● **GOAL OF THE EXERCISE**:
Take the lines below from the first through the one that contains "Click the browser's Print icon" and copy them exactly.

══════════════════════════════

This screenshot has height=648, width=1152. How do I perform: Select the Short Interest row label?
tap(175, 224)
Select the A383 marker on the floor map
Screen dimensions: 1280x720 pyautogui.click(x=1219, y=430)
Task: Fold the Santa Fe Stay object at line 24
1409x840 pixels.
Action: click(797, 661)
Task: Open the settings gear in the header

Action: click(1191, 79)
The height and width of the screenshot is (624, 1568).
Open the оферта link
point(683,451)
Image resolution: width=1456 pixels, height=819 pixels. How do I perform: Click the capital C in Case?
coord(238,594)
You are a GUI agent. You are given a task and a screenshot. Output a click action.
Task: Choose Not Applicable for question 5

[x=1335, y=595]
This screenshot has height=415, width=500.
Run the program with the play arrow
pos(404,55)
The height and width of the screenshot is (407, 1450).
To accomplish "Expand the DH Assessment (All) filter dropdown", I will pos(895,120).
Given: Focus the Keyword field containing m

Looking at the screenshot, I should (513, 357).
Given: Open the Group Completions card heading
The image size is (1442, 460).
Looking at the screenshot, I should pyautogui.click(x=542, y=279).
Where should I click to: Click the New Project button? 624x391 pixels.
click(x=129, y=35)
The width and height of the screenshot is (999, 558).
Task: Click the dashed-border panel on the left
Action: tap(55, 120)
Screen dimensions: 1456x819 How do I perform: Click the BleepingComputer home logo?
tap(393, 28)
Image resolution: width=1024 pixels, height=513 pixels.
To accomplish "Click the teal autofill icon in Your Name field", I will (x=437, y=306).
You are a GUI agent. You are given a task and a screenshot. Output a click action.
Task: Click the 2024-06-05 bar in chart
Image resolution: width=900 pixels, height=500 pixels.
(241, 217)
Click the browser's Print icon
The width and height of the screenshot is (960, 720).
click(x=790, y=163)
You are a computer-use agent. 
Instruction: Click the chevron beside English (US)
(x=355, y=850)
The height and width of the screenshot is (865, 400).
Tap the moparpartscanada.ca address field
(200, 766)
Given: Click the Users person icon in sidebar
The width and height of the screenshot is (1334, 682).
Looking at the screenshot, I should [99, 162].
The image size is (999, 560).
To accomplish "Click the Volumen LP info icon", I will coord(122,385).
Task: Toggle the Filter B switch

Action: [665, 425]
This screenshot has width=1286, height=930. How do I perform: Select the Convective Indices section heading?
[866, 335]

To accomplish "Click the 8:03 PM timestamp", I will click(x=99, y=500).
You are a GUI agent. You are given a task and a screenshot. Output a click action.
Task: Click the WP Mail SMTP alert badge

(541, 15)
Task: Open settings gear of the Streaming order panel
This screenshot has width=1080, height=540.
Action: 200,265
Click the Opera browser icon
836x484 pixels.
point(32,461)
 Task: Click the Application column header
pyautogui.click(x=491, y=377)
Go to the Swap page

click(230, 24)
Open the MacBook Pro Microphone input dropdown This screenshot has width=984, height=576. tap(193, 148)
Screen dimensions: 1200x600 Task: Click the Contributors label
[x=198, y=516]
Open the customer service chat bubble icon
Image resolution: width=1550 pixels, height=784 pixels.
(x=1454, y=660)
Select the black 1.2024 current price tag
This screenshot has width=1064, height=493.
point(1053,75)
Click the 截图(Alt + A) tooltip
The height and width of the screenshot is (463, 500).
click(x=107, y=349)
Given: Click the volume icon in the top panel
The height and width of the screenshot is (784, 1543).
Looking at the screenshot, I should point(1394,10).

══════════════════════════════

● **EXPECTED ANSWER**:
This screenshot has height=648, width=1152. How do I perform: Select the Short Interest row label?
tap(175, 224)
Select the A383 marker on the floor map
Screen dimensions: 1280x720 pyautogui.click(x=1219, y=430)
Task: Fold the Santa Fe Stay object at line 24
1409x840 pixels.
Action: click(797, 661)
Task: Open the settings gear in the header

Action: click(1191, 79)
The height and width of the screenshot is (624, 1568).
Open the оферта link
point(683,451)
Image resolution: width=1456 pixels, height=819 pixels. How do I perform: Click the capital C in Case?
coord(238,594)
You are a GUI agent. You are given a task and a screenshot. Output a click action.
Task: Choose Not Applicable for question 5

[x=1335, y=595]
This screenshot has height=415, width=500.
Run the program with the play arrow
pos(404,55)
The height and width of the screenshot is (407, 1450).
To accomplish "Expand the DH Assessment (All) filter dropdown", I will pos(895,120).
Given: Focus the Keyword field containing m

Looking at the screenshot, I should (513, 357).
Given: Open the Group Completions card heading
The image size is (1442, 460).
Looking at the screenshot, I should pyautogui.click(x=542, y=279).
Where should I click to: Click the New Project button? 624x391 pixels.
click(x=129, y=35)
The width and height of the screenshot is (999, 558).
Task: Click the dashed-border panel on the left
Action: tap(55, 120)
Screen dimensions: 1456x819 How do I perform: Click the BleepingComputer home logo?
tap(393, 28)
Image resolution: width=1024 pixels, height=513 pixels.
To accomplish "Click the teal autofill icon in Your Name field", I will (x=437, y=306).
You are a GUI agent. You are given a task and a screenshot. Output a click action.
Task: Click the 2024-06-05 bar in chart
Image resolution: width=900 pixels, height=500 pixels.
(241, 217)
Click the browser's Print icon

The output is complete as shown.